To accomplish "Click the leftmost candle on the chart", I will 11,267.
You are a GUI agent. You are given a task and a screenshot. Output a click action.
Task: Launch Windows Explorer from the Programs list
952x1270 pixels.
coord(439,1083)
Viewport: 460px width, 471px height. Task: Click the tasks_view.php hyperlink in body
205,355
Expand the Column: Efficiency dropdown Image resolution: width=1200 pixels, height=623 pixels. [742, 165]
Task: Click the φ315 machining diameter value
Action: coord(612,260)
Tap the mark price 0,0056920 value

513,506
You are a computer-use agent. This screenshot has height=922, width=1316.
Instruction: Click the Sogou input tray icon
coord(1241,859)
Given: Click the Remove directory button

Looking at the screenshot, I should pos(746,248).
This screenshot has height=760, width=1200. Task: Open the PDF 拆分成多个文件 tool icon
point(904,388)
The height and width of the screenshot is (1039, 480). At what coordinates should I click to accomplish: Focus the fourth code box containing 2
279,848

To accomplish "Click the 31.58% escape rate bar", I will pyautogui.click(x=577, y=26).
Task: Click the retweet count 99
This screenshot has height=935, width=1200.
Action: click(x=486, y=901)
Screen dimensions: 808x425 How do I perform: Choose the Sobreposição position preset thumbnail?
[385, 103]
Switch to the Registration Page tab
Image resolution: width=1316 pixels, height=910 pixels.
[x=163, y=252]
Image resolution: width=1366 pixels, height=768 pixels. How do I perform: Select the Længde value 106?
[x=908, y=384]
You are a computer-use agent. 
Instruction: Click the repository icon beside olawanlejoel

## Aufgabenstellung
Ersetze bitte in den Zeilen oben „computer-use agent“ durch „desktop agent“ und gib die Zeilen sonst unverändert wieder.

## Ergebnis
To accomplish "Click the leftmost candle on the chart", I will 11,267.
You are a GUI agent. You are given a task and a screenshot. Output a click action.
Task: Launch Windows Explorer from the Programs list
952x1270 pixels.
coord(439,1083)
Viewport: 460px width, 471px height. Task: Click the tasks_view.php hyperlink in body
205,355
Expand the Column: Efficiency dropdown Image resolution: width=1200 pixels, height=623 pixels. [742, 165]
Task: Click the φ315 machining diameter value
Action: coord(612,260)
Tap the mark price 0,0056920 value

513,506
You are a desktop agent. This screenshot has height=922, width=1316.
Instruction: Click the Sogou input tray icon
coord(1241,859)
Given: Click the Remove directory button

Looking at the screenshot, I should pos(746,248).
This screenshot has height=760, width=1200. Task: Open the PDF 拆分成多个文件 tool icon
point(904,388)
The height and width of the screenshot is (1039, 480). At what coordinates should I click to accomplish: Focus the fourth code box containing 2
279,848

To accomplish "Click the 31.58% escape rate bar", I will pyautogui.click(x=577, y=26).
Task: Click the retweet count 99
This screenshot has height=935, width=1200.
Action: click(x=486, y=901)
Screen dimensions: 808x425 How do I perform: Choose the Sobreposição position preset thumbnail?
[385, 103]
Switch to the Registration Page tab
Image resolution: width=1316 pixels, height=910 pixels.
[x=163, y=252]
Image resolution: width=1366 pixels, height=768 pixels. How do I perform: Select the Længde value 106?
[x=908, y=384]
You are a desktop agent. 
Instruction: Click the repository icon beside olawanlejoel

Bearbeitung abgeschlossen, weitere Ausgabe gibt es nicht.